TEXTO DE LEITURA
Septuagésimo episódio da série Bom ou mau tempo na bolanha, do nosso camarada Tony Borié, ex-1.º Cabo Operador Cripto do CMD AGRU 16, Mansoa, 1964/66.
Resumo do dia onze
O dia tinha iniciado muito bem, pois no tal hotel onde
dormimos, com “preço de amigos”, trataram-nos com
uma dignidade um pouco fora do vulgar, pois além de nos
servirem um pequeno almoço para “pessoas ricas”, como
dizia a minha querida avó, ainda nos deram uma pequena
embalagem com comida para o resto do dia, desejando-nos,
“boa viagem” e que um dia iam visitar-nos na
Florida.
Cá fora caía aquela “chuva miudinha’, que nós quando
jovens dizíamos ser “chuva de molha tolos”,
estava tudo em ordem, tanto no Jeep, como na caravana,
tanques extras cheios de gasolina, muita água, tanto para
beber como para qualquer lavagem, na caixa frigorífica
ia muita comida, pelo menos daquela a que chamamos
“finger food”, ou seja, boa para se comer com os dedos,
não necessitando de prato ou talheres e GPS em ordem. Deixámos a cidade de Fairbanks, o nosso destino era o
norte, era o “Dalton Highway”, estava no nosso “roteiro”,
queríamos viajar nesta estrada, fazia parte do nosso
“projecto” que é uma estrada construída para ligar
Fairbanks e outras cidades com Prudhoe Bay, que não é
mais do que onde termina a célebre “Estrada
Panamericana”, onde também se pode ver o Oceano
Ártico, o “sol da meia noite” e, com uma certa frequência,
a “Aurora Boreal”, que fica um pouco ao lado do maior
campo de petróleo dos USA.

DADOS RECOLHIDOS
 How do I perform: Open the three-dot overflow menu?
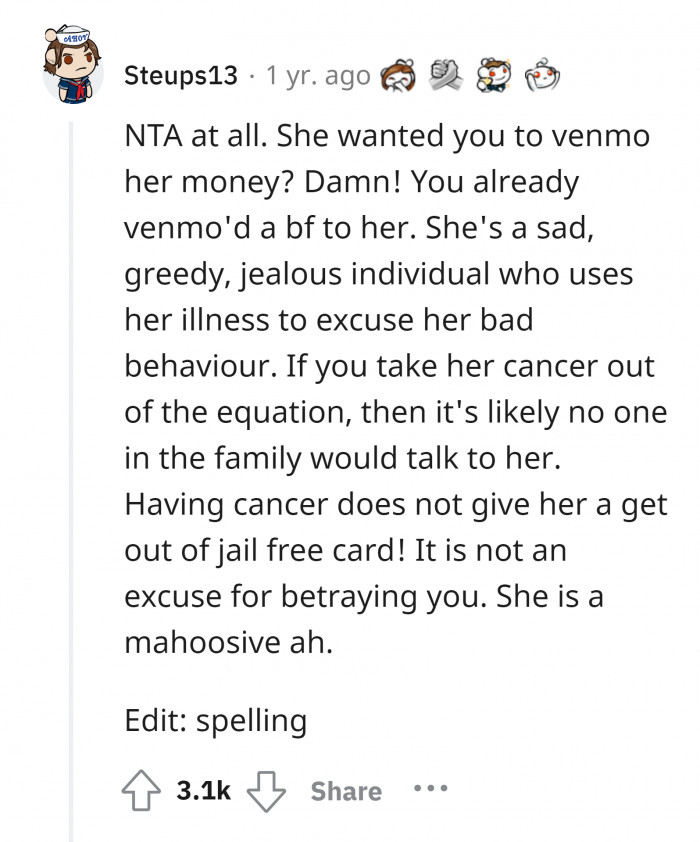pyautogui.click(x=432, y=790)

INSTRUÇÃO
Copie sem alterações o trecho do relato da viagem a partir das palavras "Septuagésimo episódio da", parando logo depois de "16, Mansoa, 1964/66.".

RESPOSTA
Septuagésimo episódio da série Bom ou mau tempo na bolanha, do nosso camarada Tony Borié, ex-1.º Cabo Operador Cripto do CMD AGRU 16, Mansoa, 1964/66.